- [Task statement]
Copy every line from the one containing "The image size is (1602, 1032)." through the last line of the records below, both included, and nothing else.

- [Stored items]
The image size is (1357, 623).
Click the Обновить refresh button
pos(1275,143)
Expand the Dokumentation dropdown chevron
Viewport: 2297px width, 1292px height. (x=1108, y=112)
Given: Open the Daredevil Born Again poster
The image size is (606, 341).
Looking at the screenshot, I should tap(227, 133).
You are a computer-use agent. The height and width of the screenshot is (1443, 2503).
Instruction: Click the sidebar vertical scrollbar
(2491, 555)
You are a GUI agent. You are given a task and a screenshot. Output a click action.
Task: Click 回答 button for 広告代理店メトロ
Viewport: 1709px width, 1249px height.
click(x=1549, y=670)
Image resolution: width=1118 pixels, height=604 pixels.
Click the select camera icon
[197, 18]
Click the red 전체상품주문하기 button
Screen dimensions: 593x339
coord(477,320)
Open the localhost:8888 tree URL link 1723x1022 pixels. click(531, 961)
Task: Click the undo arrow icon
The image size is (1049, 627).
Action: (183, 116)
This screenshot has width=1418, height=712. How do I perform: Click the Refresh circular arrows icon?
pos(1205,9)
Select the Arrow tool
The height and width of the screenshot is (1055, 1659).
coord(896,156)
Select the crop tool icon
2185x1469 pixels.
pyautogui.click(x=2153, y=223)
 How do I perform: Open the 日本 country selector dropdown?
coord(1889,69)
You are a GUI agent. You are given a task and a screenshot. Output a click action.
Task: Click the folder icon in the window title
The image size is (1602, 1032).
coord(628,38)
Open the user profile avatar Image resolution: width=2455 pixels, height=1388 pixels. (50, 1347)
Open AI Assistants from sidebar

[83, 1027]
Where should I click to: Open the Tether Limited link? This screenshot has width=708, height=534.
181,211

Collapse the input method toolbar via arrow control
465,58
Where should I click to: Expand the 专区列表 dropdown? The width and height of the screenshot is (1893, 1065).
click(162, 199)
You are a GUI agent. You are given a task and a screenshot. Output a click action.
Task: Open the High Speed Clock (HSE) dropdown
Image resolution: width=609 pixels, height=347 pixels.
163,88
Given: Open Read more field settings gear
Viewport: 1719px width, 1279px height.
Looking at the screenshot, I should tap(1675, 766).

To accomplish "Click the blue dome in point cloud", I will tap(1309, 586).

- [Exercise answer]
The image size is (1602, 1032).
coord(628,38)
Open the user profile avatar Image resolution: width=2455 pixels, height=1388 pixels. (50, 1347)
Open AI Assistants from sidebar

[83, 1027]
Where should I click to: Open the Tether Limited link? This screenshot has width=708, height=534.
181,211

Collapse the input method toolbar via arrow control
465,58
Where should I click to: Expand the 专区列表 dropdown? The width and height of the screenshot is (1893, 1065).
click(162, 199)
You are a GUI agent. You are given a task and a screenshot. Output a click action.
Task: Open the High Speed Clock (HSE) dropdown
Image resolution: width=609 pixels, height=347 pixels.
163,88
Given: Open Read more field settings gear
Viewport: 1719px width, 1279px height.
Looking at the screenshot, I should tap(1675, 766).

To accomplish "Click the blue dome in point cloud", I will tap(1309, 586).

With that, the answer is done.